Many Americans are familiar with the Brown
v. Board of Education Supreme Court ruling which declared “separate but
equal” unconstitutional, opening the door for school integration. But a less
known case critical to integrating America’s schools was upheld 50 years ago: Swann
v. Charlotte-Mecklenburg.
Swann
v. Charlotte-Mecklenburg unanimously upheld busing programs that aimed
to speed up the racial integration of public schools in the country. Years
after the Brown decision in 1954 schools were still largely segregated due to
the lack of integration in America’s neighborhoods.
In most cities, parents resisted integration. Charlotte,
North Carolina was one of the more moderate Southern cities and had sought to
integrate its schools with a school assignment plan based on neighborhoods
which the Court approved. But when Charlotte consolidated with an area outside
of the city, schools were still largely segregated because African American
students lived in the central city and white students lived farther from the
city.
Is busing a fake issue?
The NAACP
Legal Defense Fund filed the case on behalf of six-year-old James Swann and
nine other families. Swann’s father was a theology professor, and it was
believed he would be affected less by local retaliation.
Charlotte-Mecklenburg Board of Education won
in the lower court, the ruling declaring that the Constitution did not require
purposeful racial mixing. But on appeal to the federal bench, Judge James
McMillian, a public opponent of busing, ruled in favor of Swann, stating that
facts overrode feelings. When the case went to the Supreme Court, Chief Justice
Warren Burger wrote a convoluted opinion but ultimately sided with Swann. The
decision led to the use of busing as the way to end segregated schools.
The debate around busing was not confined to the South. As
Vice-President Kamala
Harris famously pointed out during a Democratic presidential debate in
2019, she was “that little girl” who was part of the Berkeley, California
Public Schools’ busing integration plan in the 1960s.
As white parents in all geographic areas protested busing,
some legal scholars and integration proponents saw their opposition as a thinly
veiled endorsement of racism and racial segregation.
Recently, Matthew Delmont from the Brookings Institution
wrote the book, Why Busing Failed. Delmont
described “busing” as a fake issue.

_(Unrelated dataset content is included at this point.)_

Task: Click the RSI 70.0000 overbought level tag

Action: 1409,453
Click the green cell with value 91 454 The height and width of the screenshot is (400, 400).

He wrote, “Rather than starting the story
in the 1970s, we need to understand that the battles over “busing” started two
decades earlier in the wake of the Brown decision and in the context of
civil rights activism in the North … And rather than using “busing” as a
politically neutral word, we need to understand that this term developed as a
selective way to label and oppose school desegregation.”